Interim Finance Minister Shamshad Akhtar told this to reporters in Islamabad while speaking about the International Monetary Fund (IMF) programme.
The international lender reached a staff-level agreement with Pakistan on Wednesday. Under the first review of a $3 billion standby arrangement, the country would receive $700 million after approval from the Fund’s Executive Board.
This would be another rise in the gas prices after the caretaker cabinet approved a whopping increase of up to 3,900 per cent in the fixed monthly charges and 194 per cent in the consumer rates for natural gas last month.

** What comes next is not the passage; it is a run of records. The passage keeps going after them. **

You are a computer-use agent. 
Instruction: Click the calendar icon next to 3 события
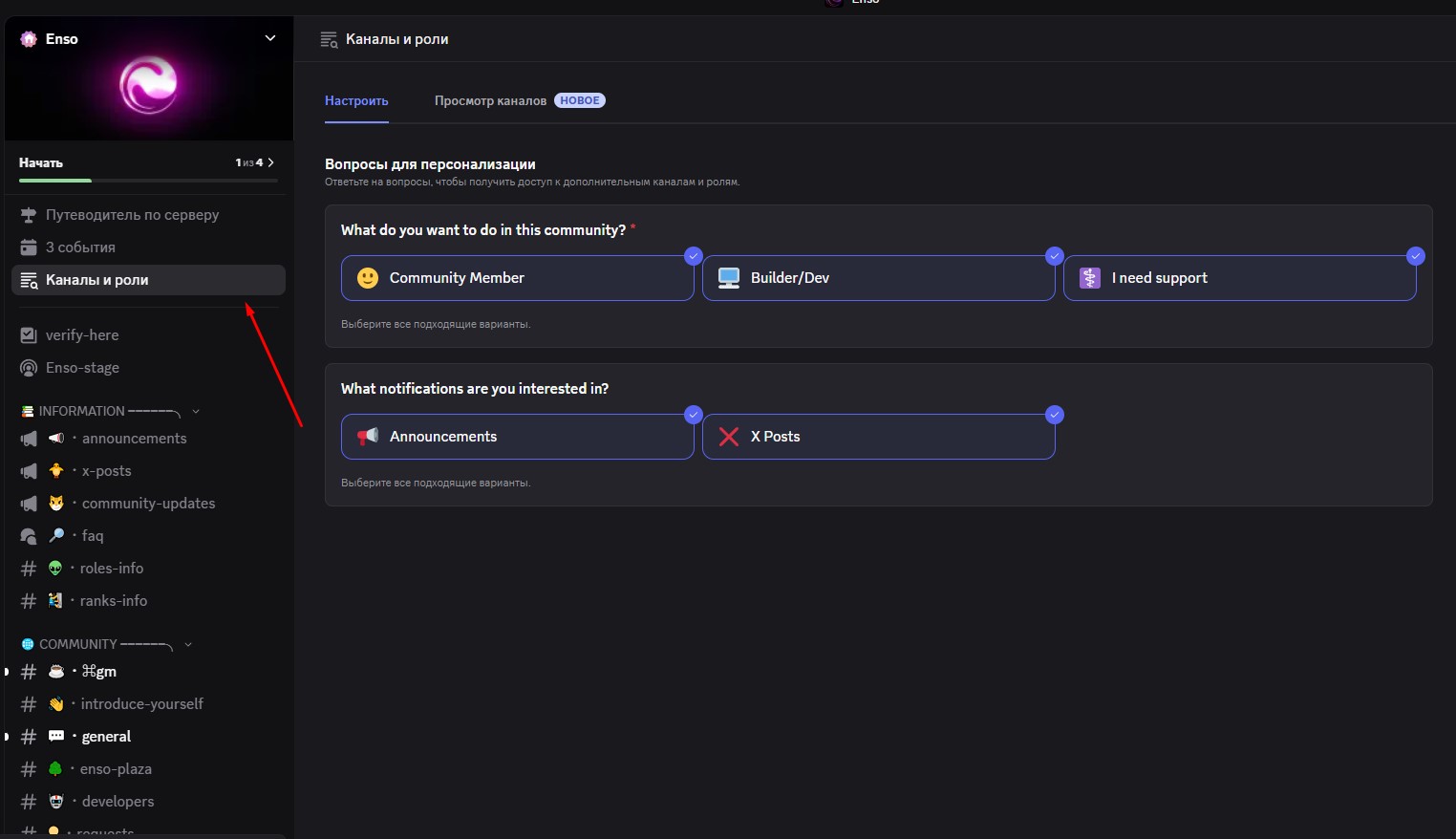[x=29, y=247]
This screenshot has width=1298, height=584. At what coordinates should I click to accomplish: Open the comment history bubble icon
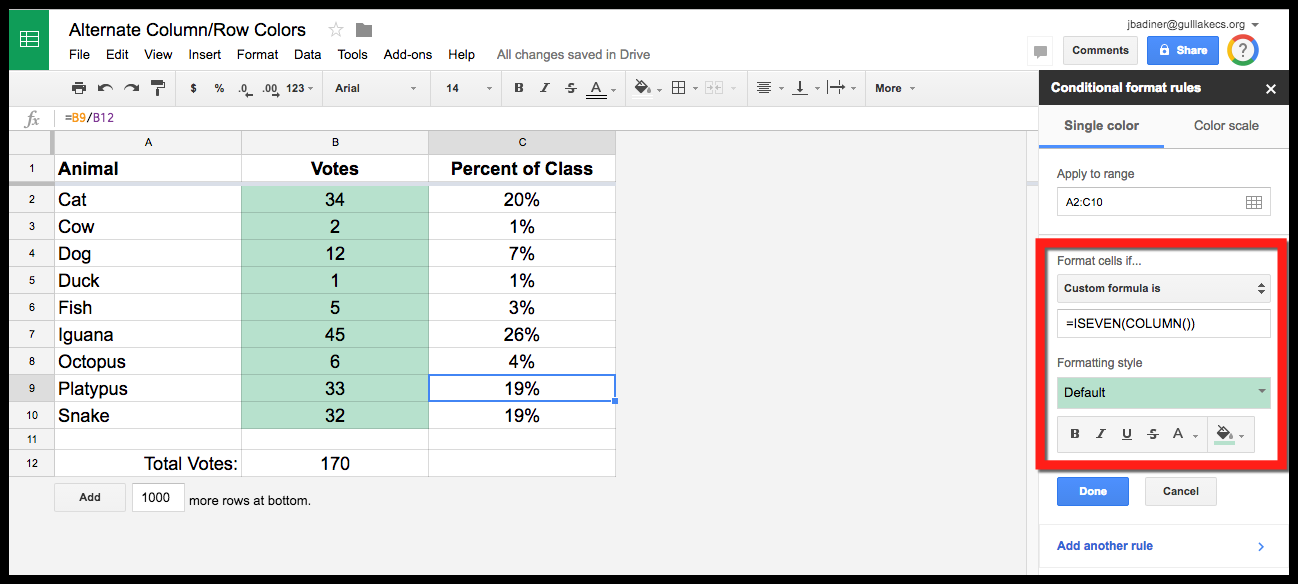(x=1040, y=51)
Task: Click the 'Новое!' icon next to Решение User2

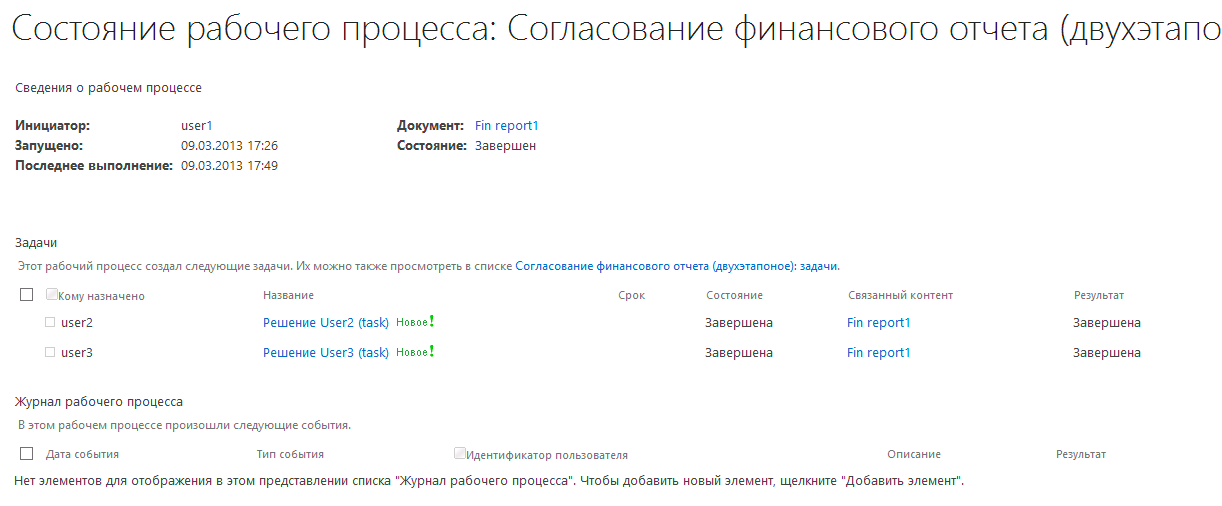Action: point(415,322)
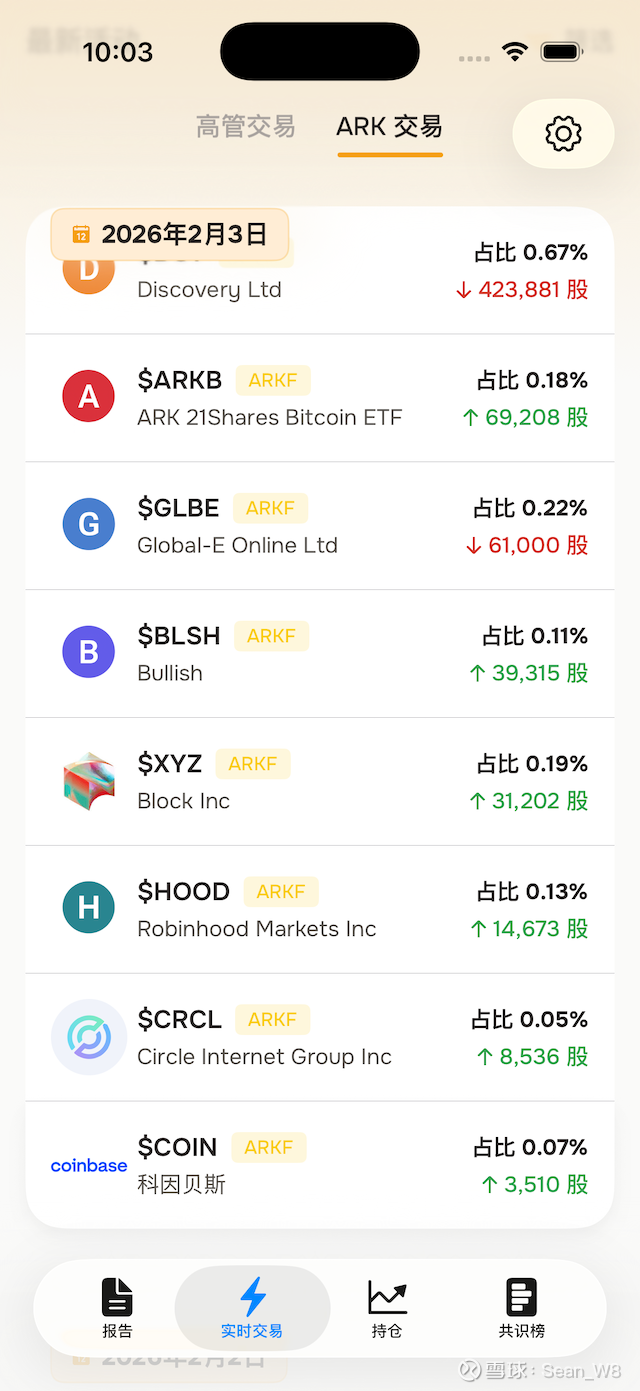Tap the Block Inc cube logo
The image size is (640, 1391).
tap(88, 781)
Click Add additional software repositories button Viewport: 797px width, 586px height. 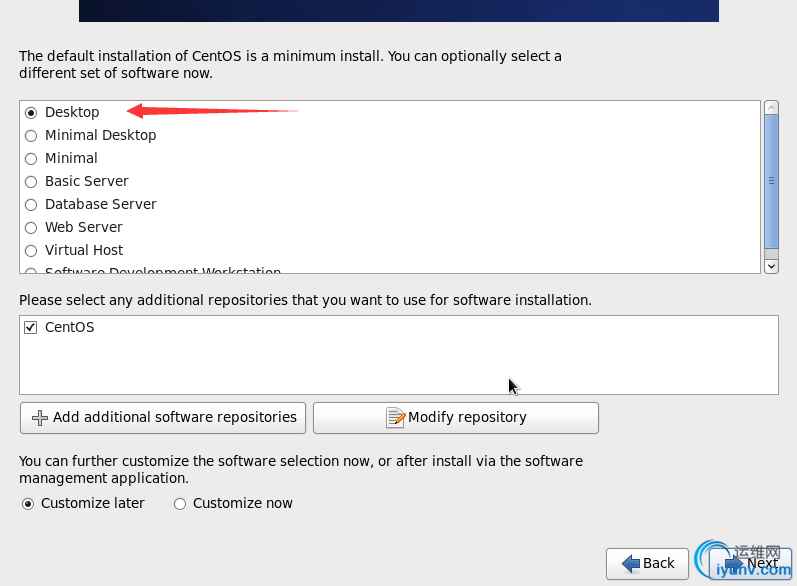click(x=163, y=418)
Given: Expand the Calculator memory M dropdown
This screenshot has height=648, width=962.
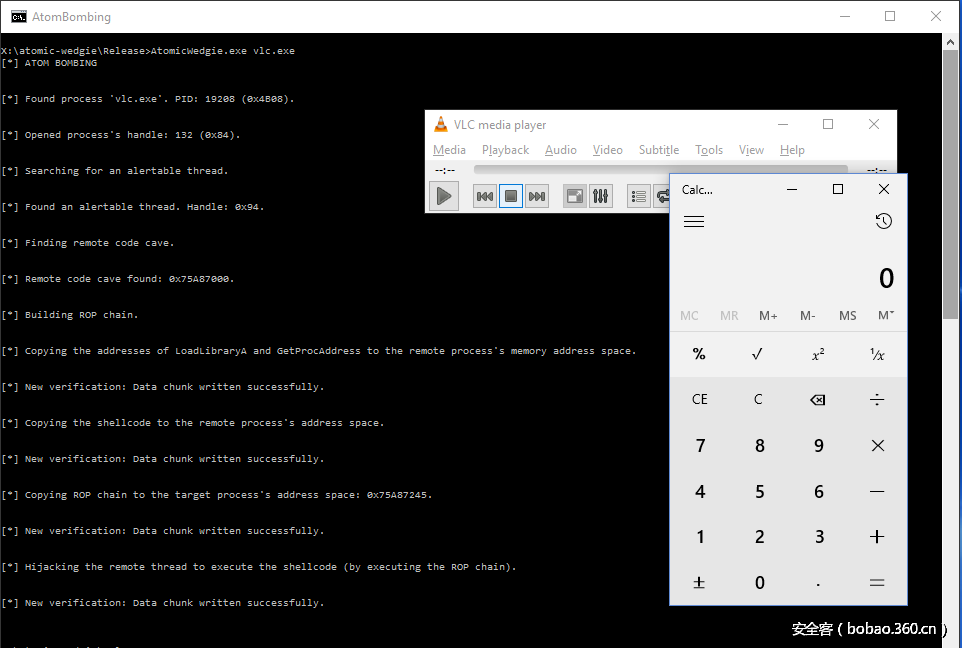Looking at the screenshot, I should pyautogui.click(x=885, y=315).
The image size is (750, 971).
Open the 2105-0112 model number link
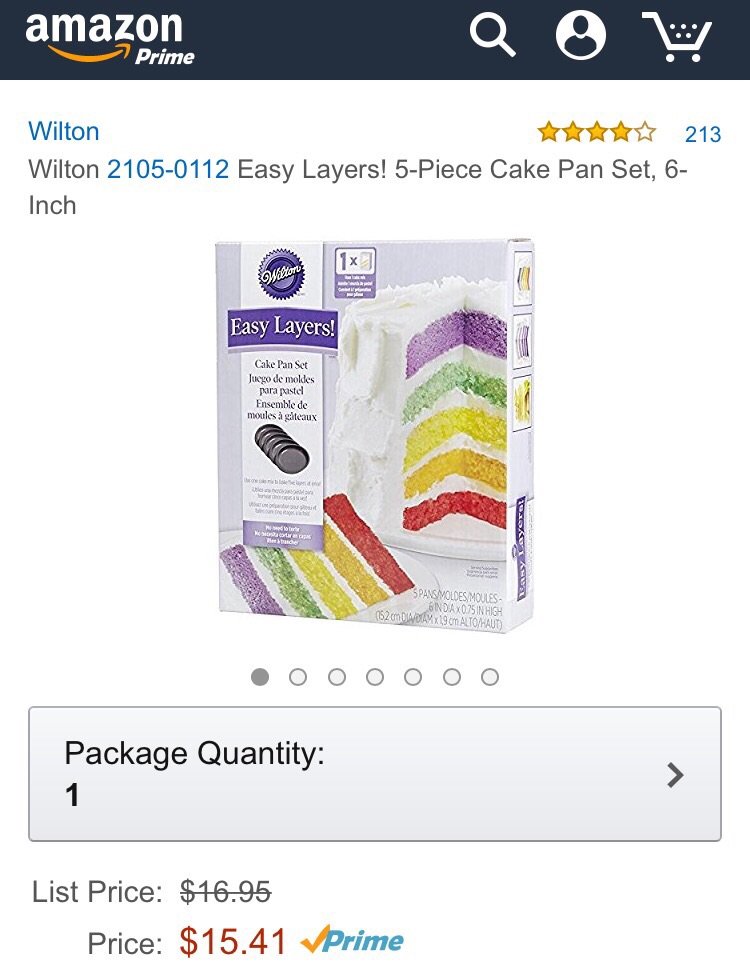(x=168, y=169)
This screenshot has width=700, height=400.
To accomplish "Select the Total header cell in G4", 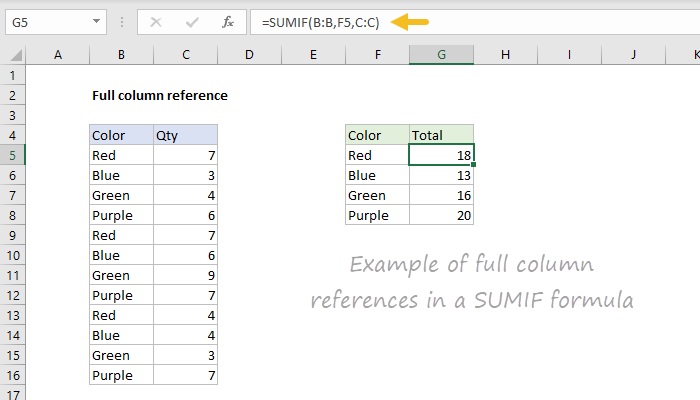I will point(441,135).
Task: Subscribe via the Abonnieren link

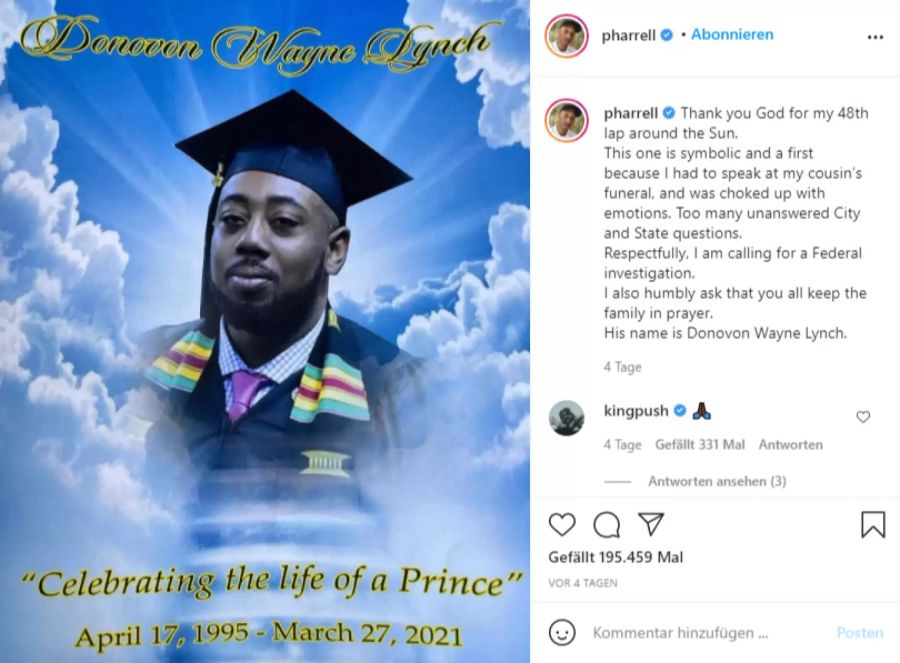Action: (x=732, y=34)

The increase in gas tariff would not affect 57 per cent of consumers, according to the government.
In February, the previous government had increased gas tariffs by up to 113% for different categories of consumers for six months to have the much needed International Monetary Fund deal.
Pakistan, which is facing 8% to 9% gas depletion every year from its own reserves, has been looking for avenues to meet its demands. Bids for 10 onshore blocks would open this month while the caretaker government was also looking into inviting bids for 24 offshore blocks in the first phase in December, Power Minister interim Power Minister Muhammad Ali said on September 8.
The interim finance minister told reporters that the government has not yet decided to impose taxes on different sectors, including real estate and retailers.
Media reports claimed that the IMF had asked Pakistan to tax the above mentioned sectors in the country to support the economy.
The IMF statement acknowledged that Pakistan authorities were building capacity to expand the tax base and raise revenue mobilisation.
“FBR’s tax collection target of Rs9,415 is the first priority,” Akhtar said and that the government would “think about” additional measures if there was any shortfall in tax collection.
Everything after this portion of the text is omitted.